REQUIREMENT 1:
Print the passage of the rlimit-events proposal from "[PATCH 0/4][PoC][RFC] Add" to "from the community.".
REQUIREMENT 2:
Translate this sentence from the rlimit-events proposal into Spanish: "Those tools are used not only to monitor system-wide resources but also process-specific ones for critical services."

[PATCH 0/4][PoC][RFC] Add rlimit-resources change notification mechanism

Krzysztof Opasiak <k.opasiak@xxxxxxxxxxx> · Wed, 18 Oct 2017 22:32:26 +0200

This is a Proof of Concept and RFC of rlimit-events - generic,
low-overhead notification mechanism for monitoring process-level
resources. This series is not ready for submission. Its main purpose is
to share the overall idea and collect feedback from the community.
All comments are very welcome.

Problem statement
=================

Linux is running tons of userspace software and a big part of it
is imperfect. It's nothing new. People discovered this long time ago
on their servers and that's why they introduced monitoring tools like
Nagios. Those tools are used not only to monitor system-wide resources
but also process-specific ones for critical services.

Base idea of such a monitoring tool is to run periodic check
(like every 10 min) of given resource usage, collect the results and
most importantly perform some action (like send email to admin) when
resource usage reaches particular level.

This idea has couple of disadvantages. First of all, one have no
information what happens between the checks. The resource may go above
and/or below notification level many times but no action is going to
be performed. Secondly this solution comes from the server world. In
that case power usage is not not a major problem, as the power is not
as scarce a resource as in battery-powered devices.

IoT world and servers seems to be very different but they have at
least one common feature - they need to run imperfect software for
a long period of time with best possible availability. That's why
we would like to monitor resource usage also on IoT devices while the
server world would still be able to benefit from the new solution.

In contrast to server world IoT devices are very concerned about power
usage. Also their usage profile is very different. Servers are very
busy machines (working with high load) while IoT devices usually just
do nothing waiting for user stimulus. That's why if we simply try to
reuse server world solution it turns out that devices often wake
up only to check the resource usage even though it's it has remained
unchanged for a number of hours. Not to mention that when user comes
back home and starts playing with lights, music etc resource usage may
change way more often than the polling period. To solve those issues
we need to replace polling with asynchronous notification about
resource usage change.

Try #1 - use existing tools
===========================

First of all we tried to use existing tools - audit in particular.

EXCERPTED DATA:
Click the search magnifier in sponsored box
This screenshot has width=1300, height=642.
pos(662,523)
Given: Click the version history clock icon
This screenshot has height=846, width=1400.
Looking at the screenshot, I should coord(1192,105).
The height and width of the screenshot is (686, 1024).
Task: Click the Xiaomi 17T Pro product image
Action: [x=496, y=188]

TASK RESULT 1:
[PATCH 0/4][PoC][RFC] Add rlimit-resources change notification mechanism

Krzysztof Opasiak <k.opasiak@xxxxxxxxxxx> · Wed, 18 Oct 2017 22:32:26 +0200

This is a Proof of Concept and RFC of rlimit-events - generic,
low-overhead notification mechanism for monitoring process-level
resources. This series is not ready for submission. Its main purpose is
to share the overall idea and collect feedback from the community.

TASK RESULT 2:
Esas herramientas se usan no solo para supervisar los recursos de todo el sistema, sino también los específicos de cada proceso en el caso de servicios críticos.